*Instructions for the task*:
Write out nothing but the lines from the one containing "The width and height of the screenshot is (603, 445)." through the last line below, both included, and without the pictures.

*Recorded information*:

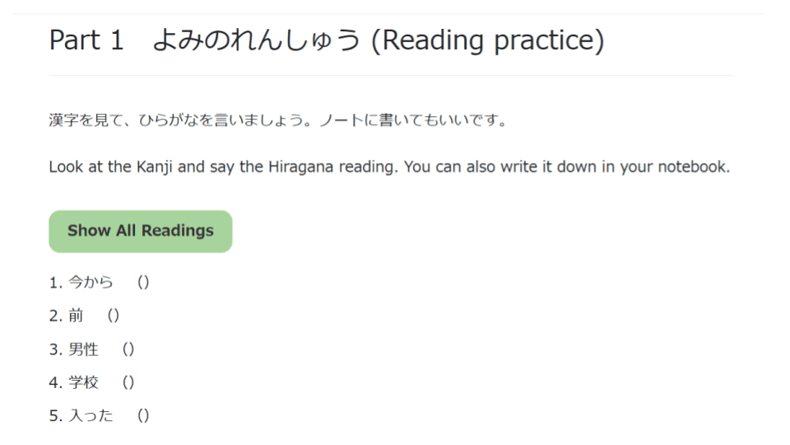
Task: Click the kanji word 今から
Action: 91,283
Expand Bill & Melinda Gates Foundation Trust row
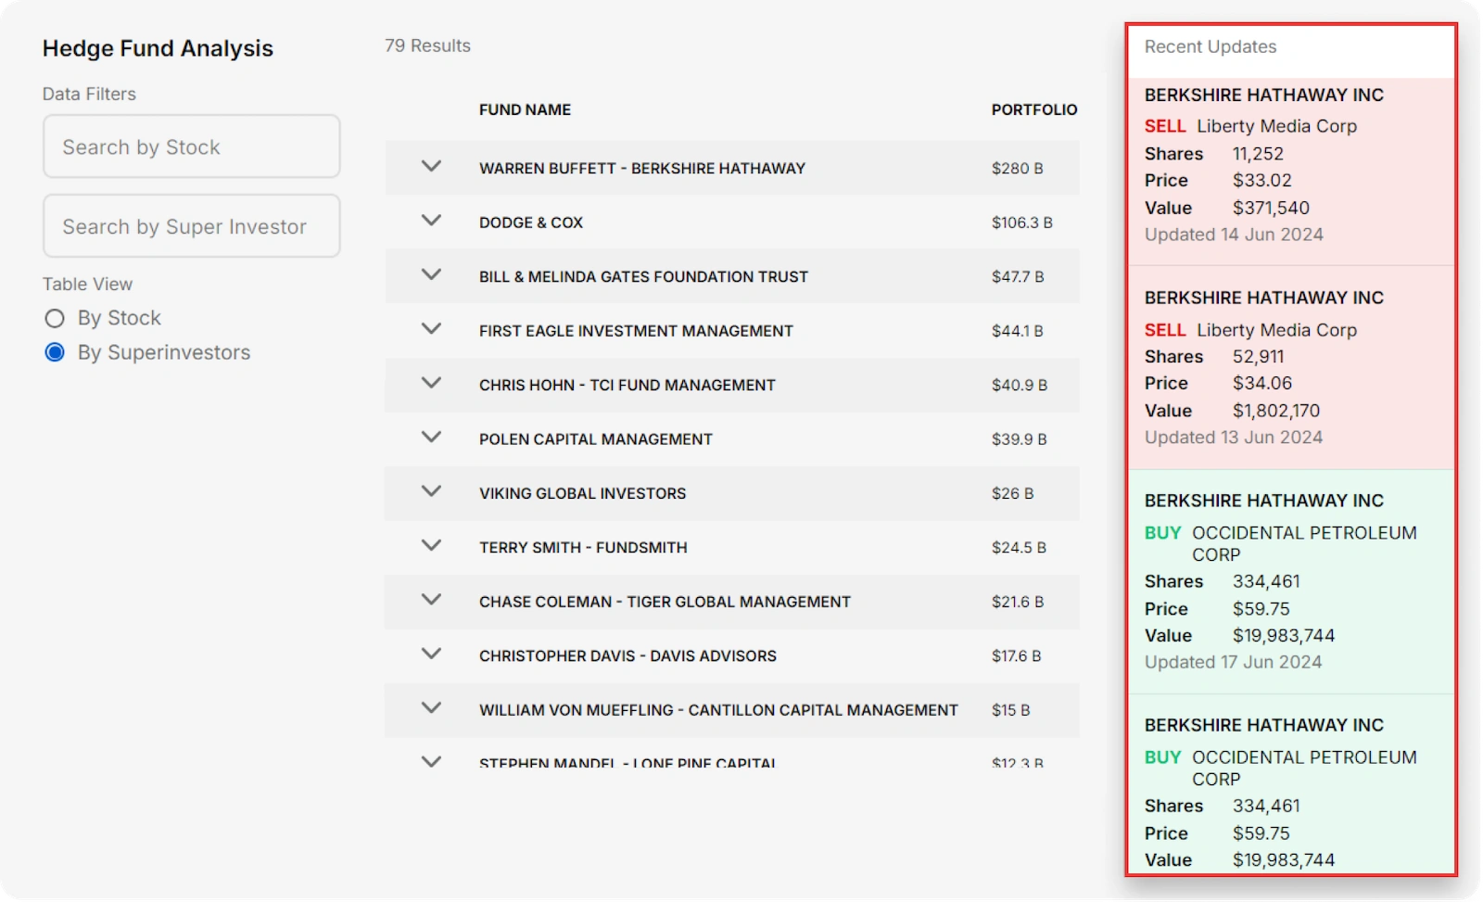The width and height of the screenshot is (1483, 902). (x=431, y=275)
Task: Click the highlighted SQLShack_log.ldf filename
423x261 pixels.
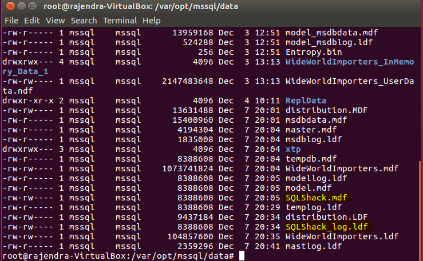Action: tap(327, 227)
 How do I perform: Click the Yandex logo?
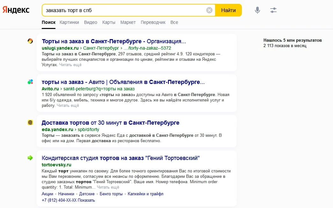tap(16, 10)
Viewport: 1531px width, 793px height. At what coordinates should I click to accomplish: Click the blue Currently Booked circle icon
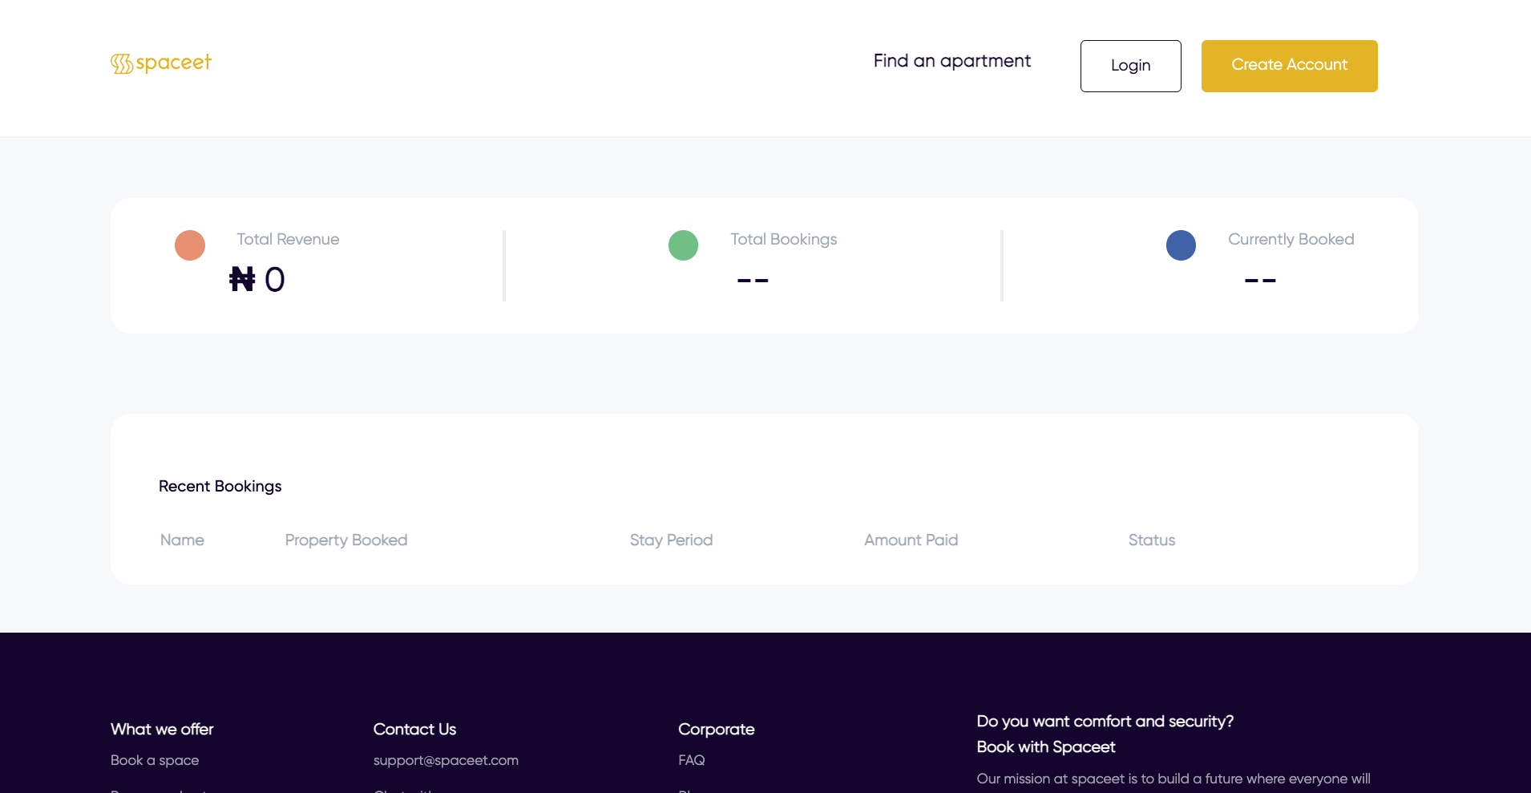(x=1182, y=245)

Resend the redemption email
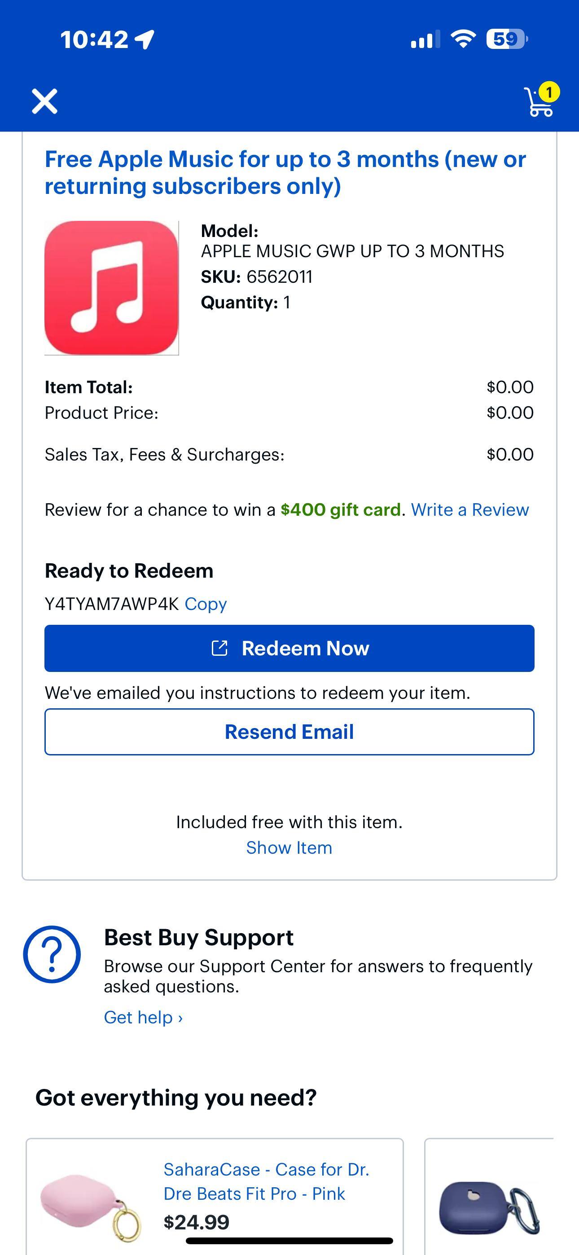click(x=290, y=732)
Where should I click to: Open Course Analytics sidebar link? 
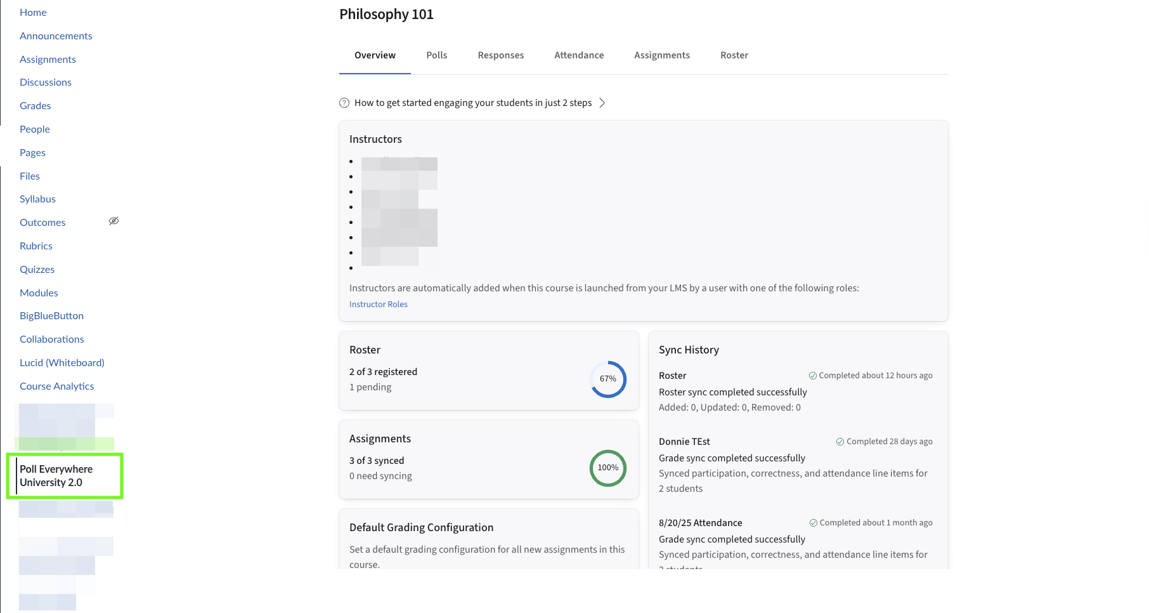coord(57,386)
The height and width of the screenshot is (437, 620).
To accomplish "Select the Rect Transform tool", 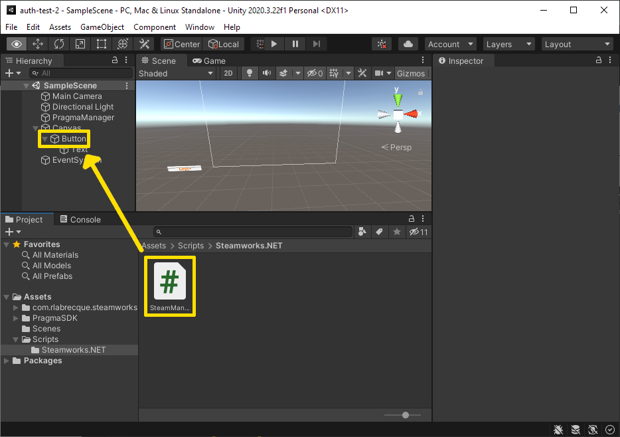I will [102, 44].
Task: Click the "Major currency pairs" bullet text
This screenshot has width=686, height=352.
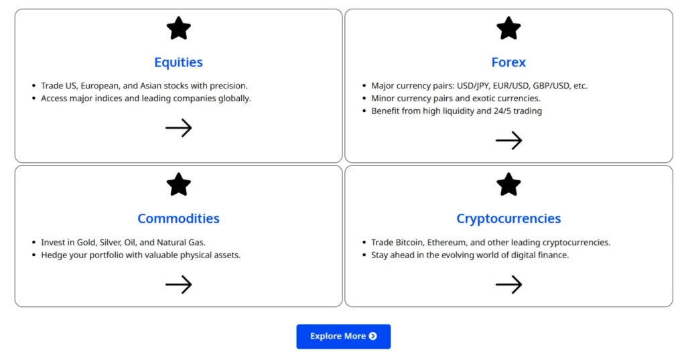Action: tap(479, 86)
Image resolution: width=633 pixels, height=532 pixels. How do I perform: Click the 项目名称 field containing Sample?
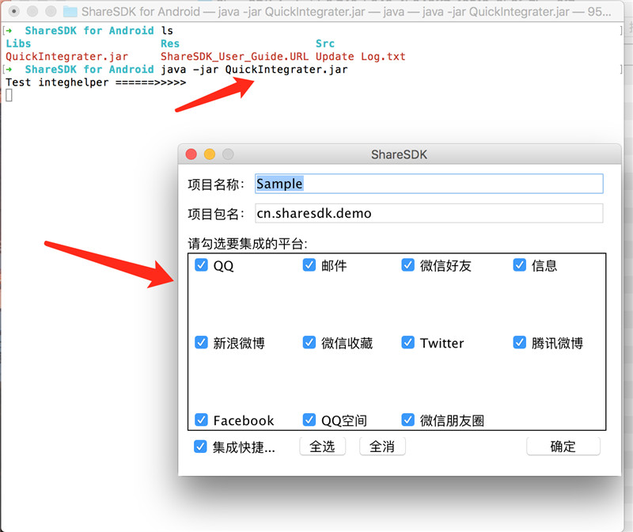[429, 184]
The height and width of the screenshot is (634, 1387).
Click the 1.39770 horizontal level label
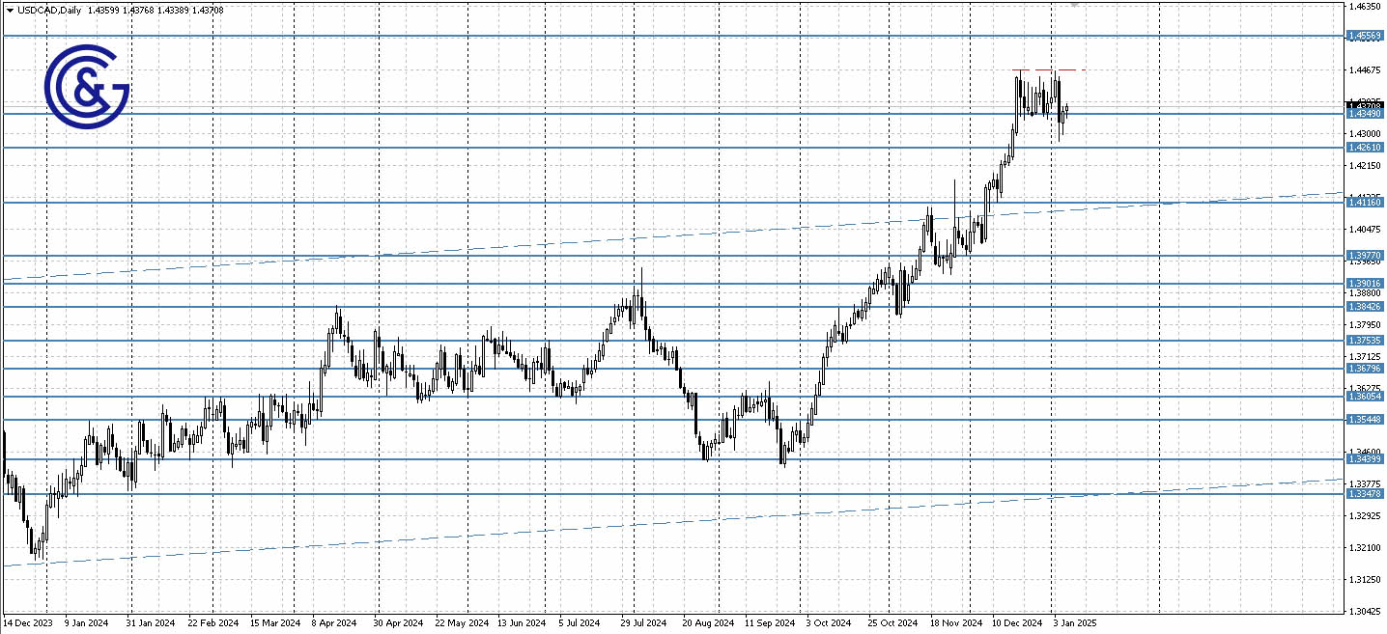(x=1368, y=255)
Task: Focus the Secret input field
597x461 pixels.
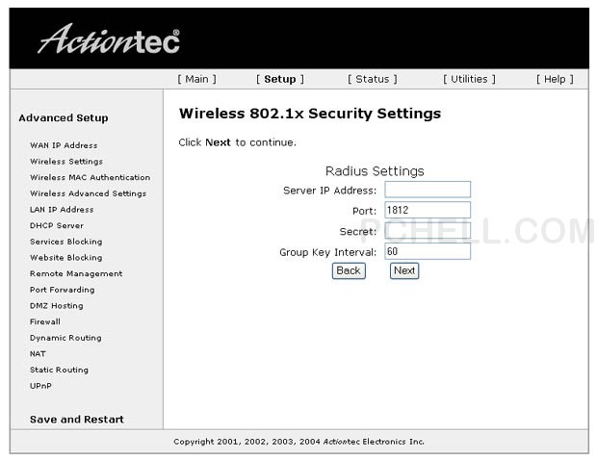Action: pyautogui.click(x=428, y=231)
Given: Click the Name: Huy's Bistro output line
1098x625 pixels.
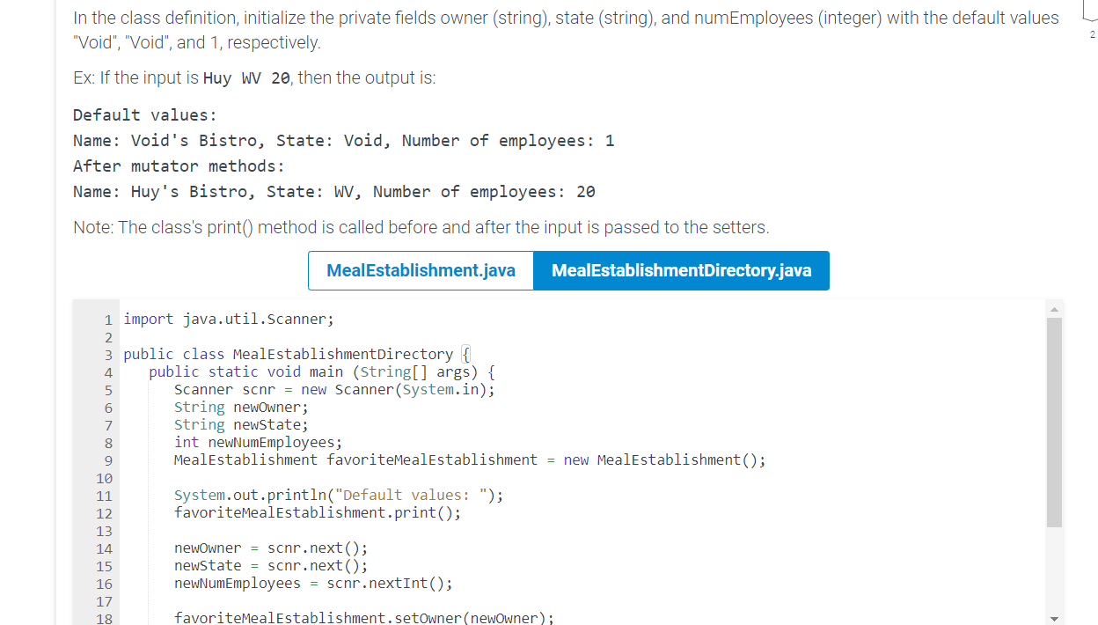Looking at the screenshot, I should coord(334,191).
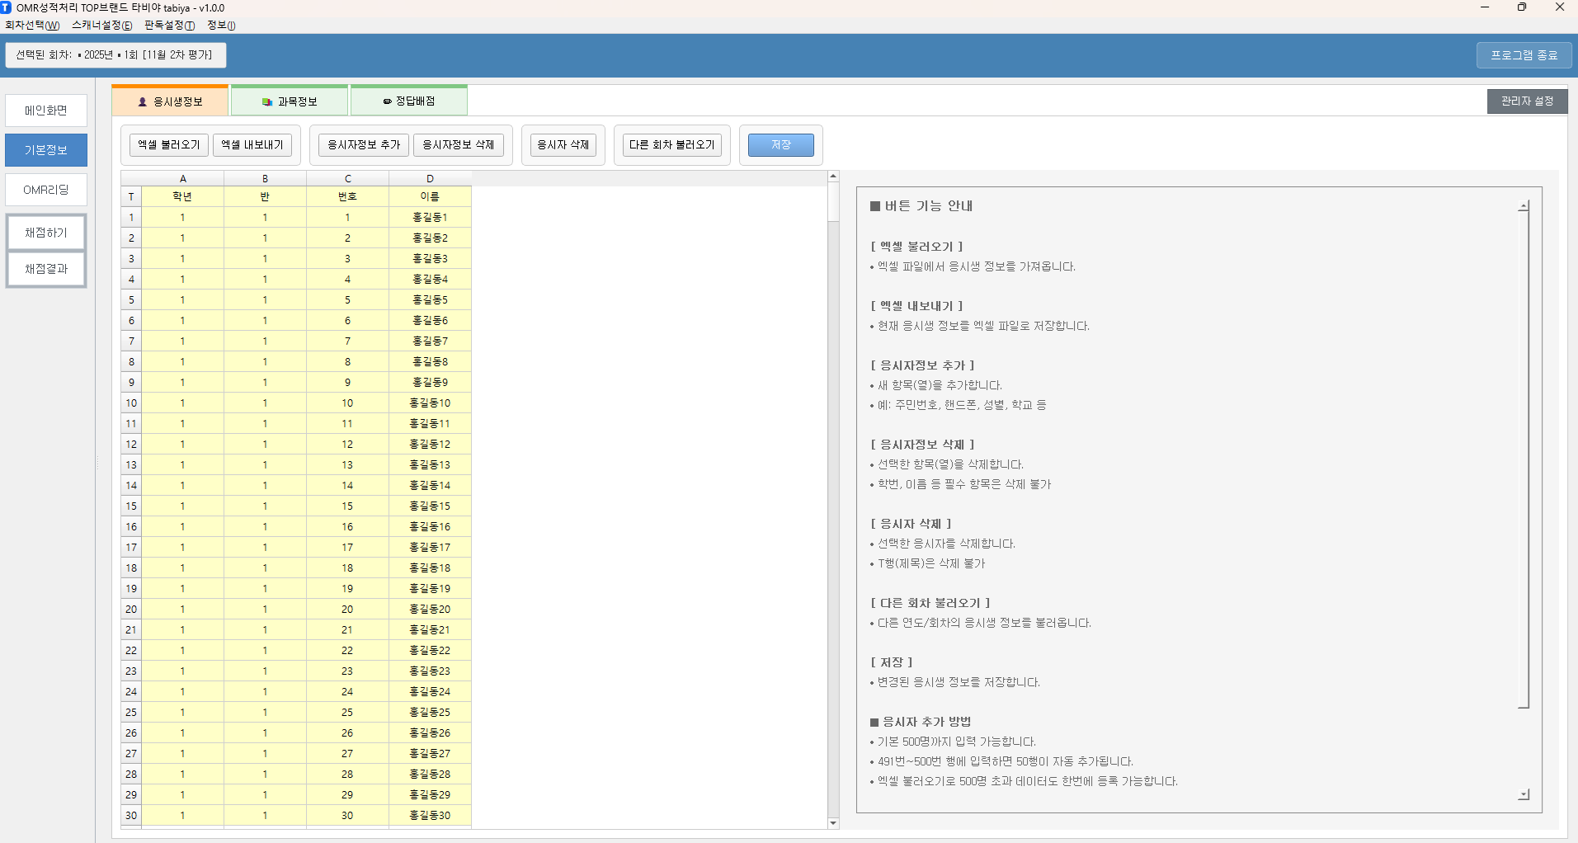Switch to the 과목정보 tab

click(290, 101)
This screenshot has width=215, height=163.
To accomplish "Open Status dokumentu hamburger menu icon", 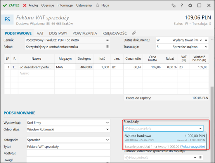I will click(206, 40).
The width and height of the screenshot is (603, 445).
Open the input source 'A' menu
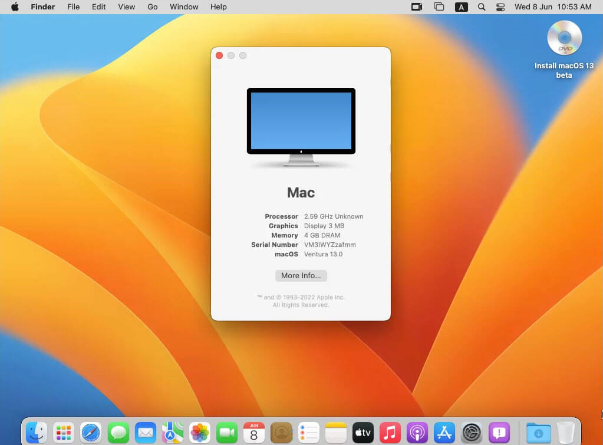461,7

*Solution to this task*:
The width and height of the screenshot is (603, 445).
Open the input source 'A' menu
461,7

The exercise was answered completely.